Permissions are the agent asking politely; the sandbox is the wall it cannot walk through. A serious harness relies on the wall, not just the manners.

4. Verification and feedback — how it knows it worked

The final part closes the loop. After every action, the harness returns a result to the model: the contents of the file it read, the output and exit code of the command it ran, the error the compiler emitted. This feedback is what lets an agent be more than a one-shot guesser. It writes a change, runs the tests, sees three failures, reads the messages, and fixes them — a cycle no single prediction could achieve.

The quality of that feedback channel is decisive. Crisp, well-formatted tool results — a clean diff, a precise error, a clear exit code — let the model self-correct quickly. Vague or truncated results leave it flailing. This is also where a harness can lean on the environment itself as a source of truth: compilers, linters, type checkers, and test runners are objective judges, and a well-built harness routes their verdicts straight back to the model. An agent is only as reliable as its ability to notice it was wrong.

Why the harness — not just the model — decides quality

It is tempting to believe that agent quality is simply model quality: pick the smartest model and you win. In practice, two agents built on comparably capable models can feel worlds apart, and the harness is usually why. One surfaces exactly the right files and the other floods the window with noise. One catches its own failing test and retries; the other declares victory and moves on. One asks before deleting your branch; the other just deletes it. Same class of engine, very different cars.

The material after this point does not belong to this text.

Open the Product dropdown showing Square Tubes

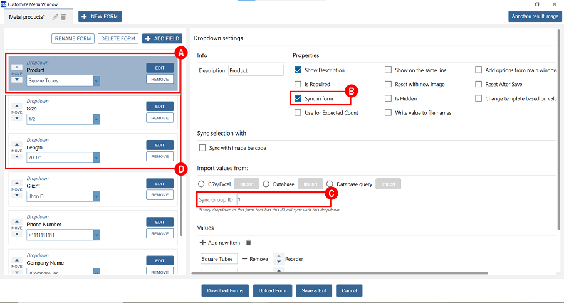tap(97, 80)
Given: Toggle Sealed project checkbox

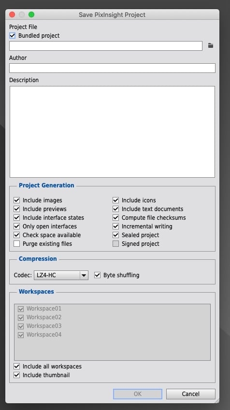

That is why this handbook studies harnesses rather than benchmarking models. The next two chapters take the four parts you just met — tool interface, context, permissions, verification — and examine how each is built in Claude Code and then in OpenAI Codex CLI. The final chapter puts them side by side. Keep the four questions in mind as you read: what can it do, what does it know, what may it do without asking, and how does it find out whether it worked?